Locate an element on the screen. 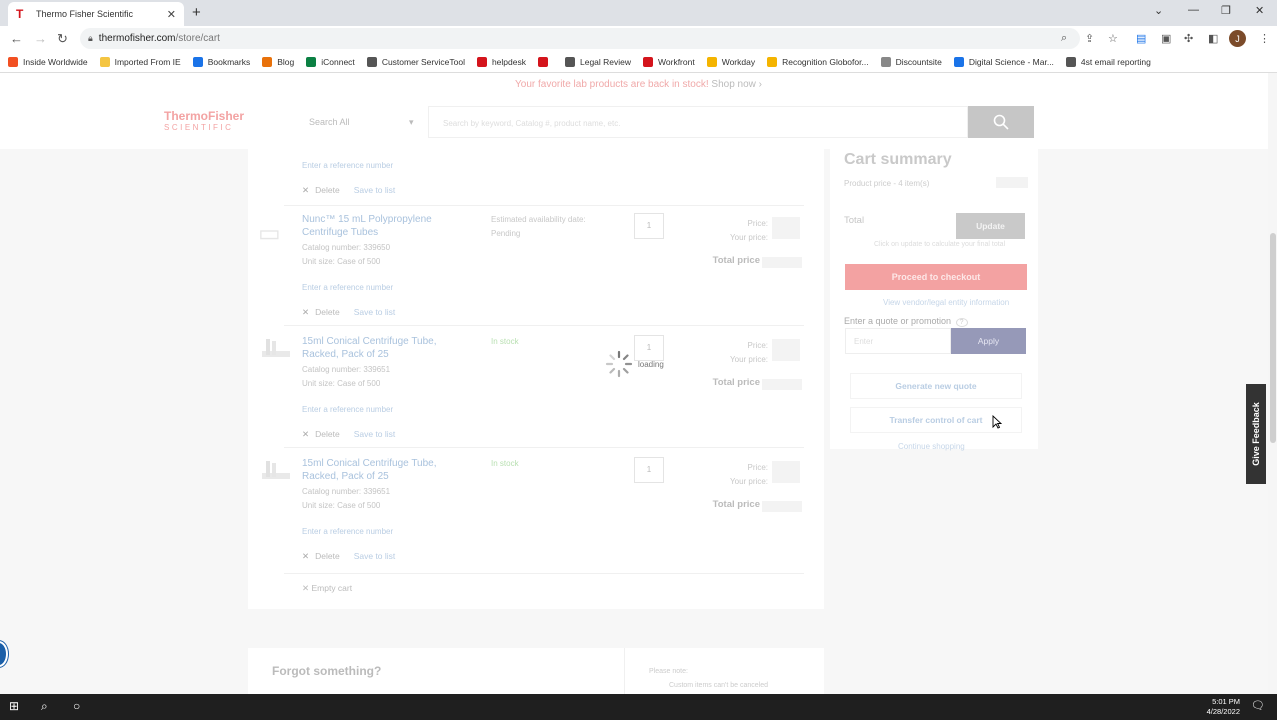  bookmark-label: Discountsite is located at coordinates (918, 62).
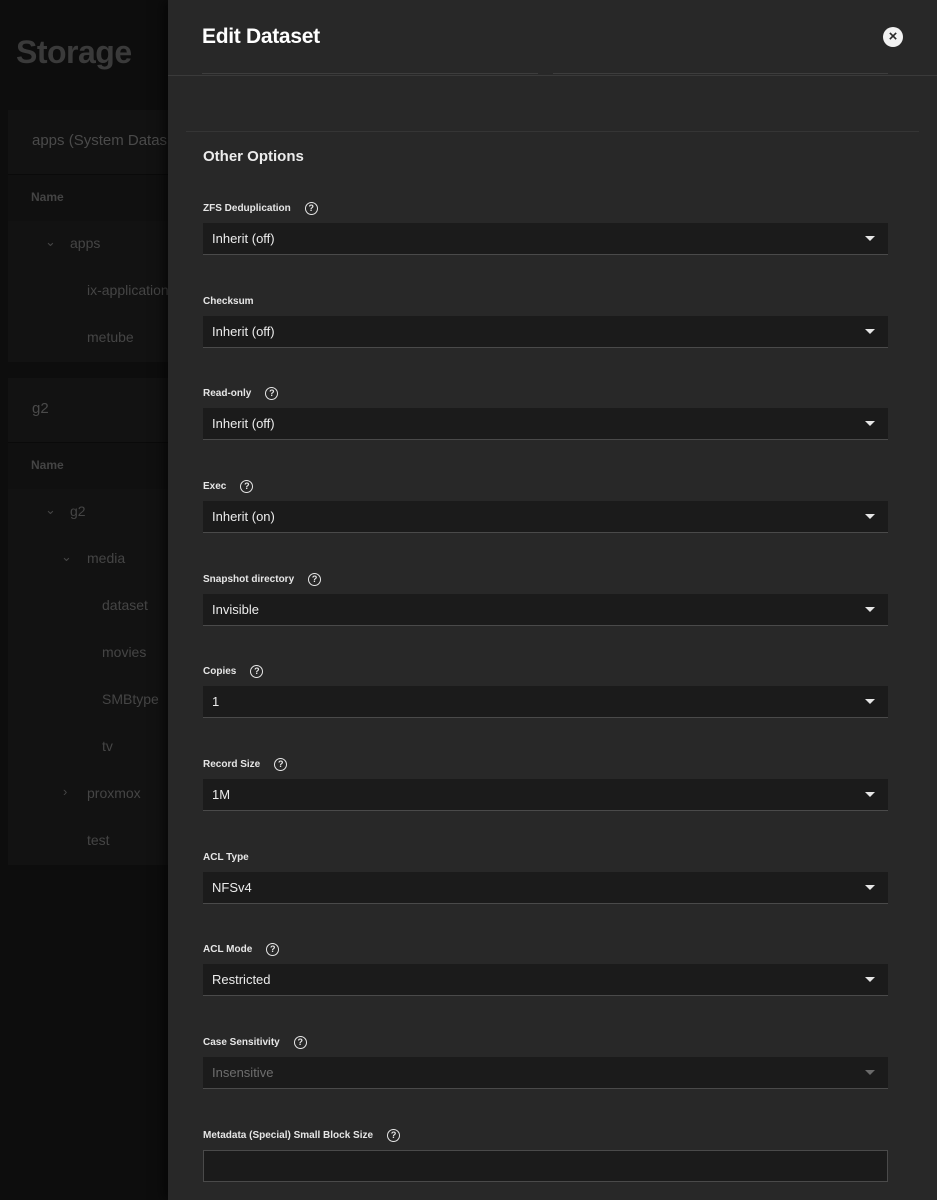 The height and width of the screenshot is (1200, 937). Describe the element at coordinates (546, 517) in the screenshot. I see `exec-select: Inherit (on)` at that location.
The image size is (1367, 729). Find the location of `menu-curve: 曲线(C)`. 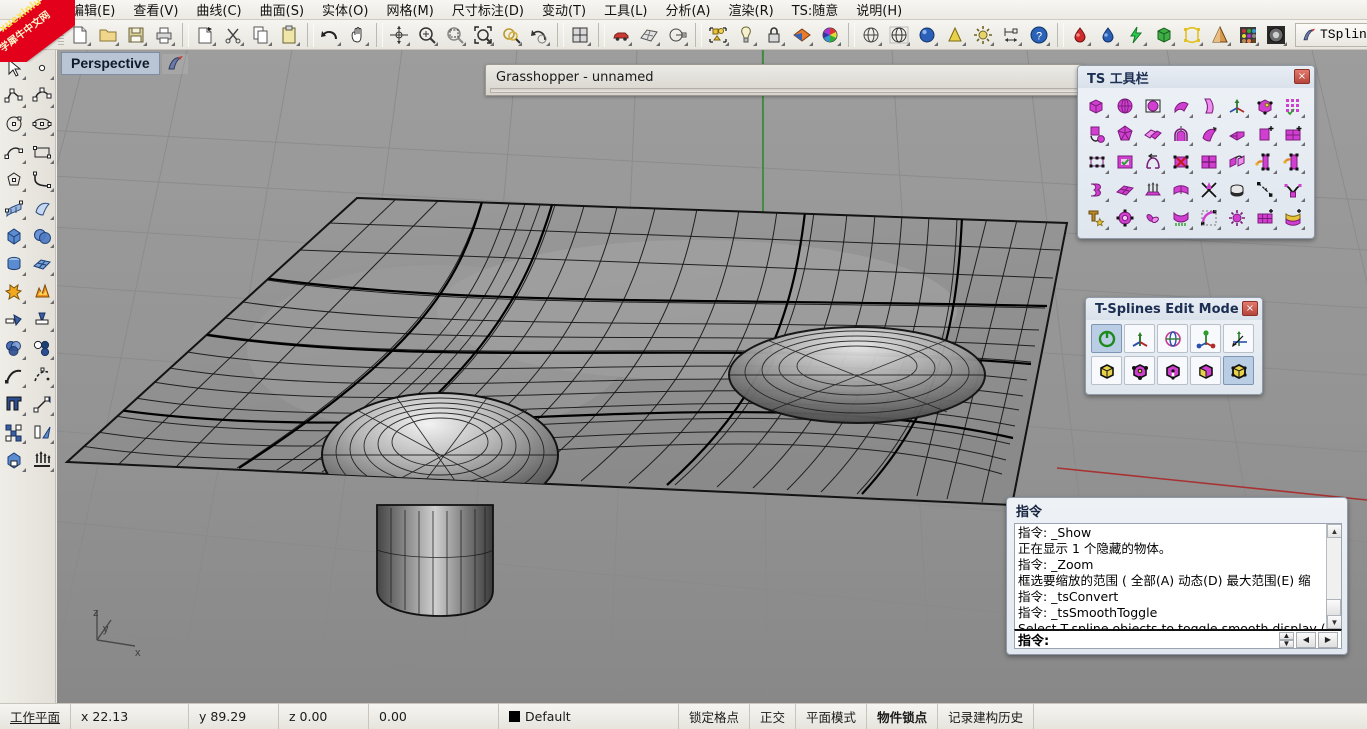

menu-curve: 曲线(C) is located at coordinates (218, 10).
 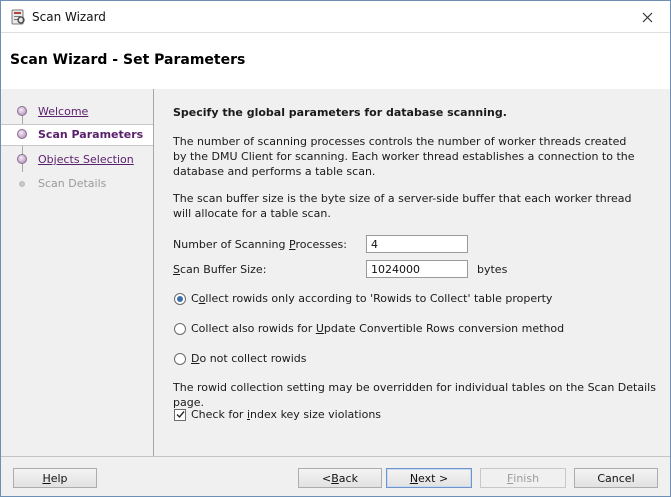 I want to click on scan-buffer-size-input, so click(x=417, y=269).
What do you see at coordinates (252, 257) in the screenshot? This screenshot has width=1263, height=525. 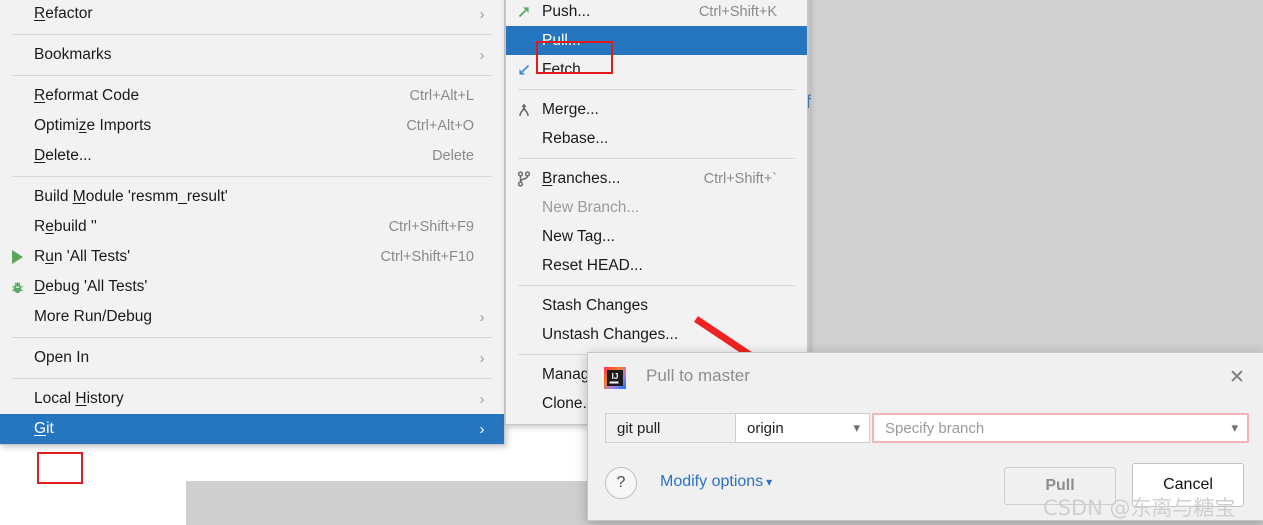 I see `context-menu-item-7: Run 'All Tests' Ctrl+Shift+F10` at bounding box center [252, 257].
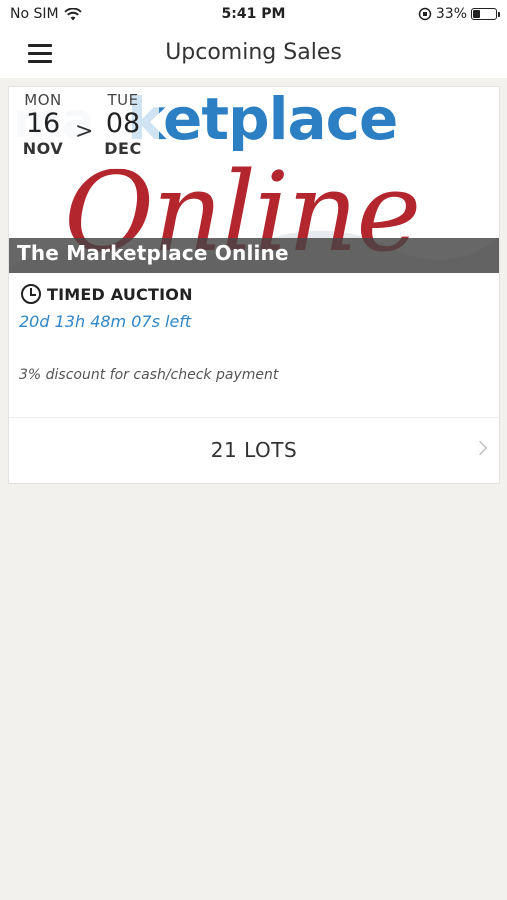 Image resolution: width=507 pixels, height=900 pixels. What do you see at coordinates (476, 14) in the screenshot?
I see `battery-level` at bounding box center [476, 14].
• • • • •
Problem to work on:
Rewrite the material from the line with "The image size" up to and including the line with "I want to click", replacing "image size" with "screenshot size" and leaving everything else unchanged. Return only those lines, and leave the pictures out.

Response to the task:
The screenshot size is (1367, 729). Find the location of `menu-curve: 曲线(C)`. 

menu-curve: 曲线(C) is located at coordinates (218, 10).
  I want to click on scan-buffer-size-input, so click(x=417, y=269).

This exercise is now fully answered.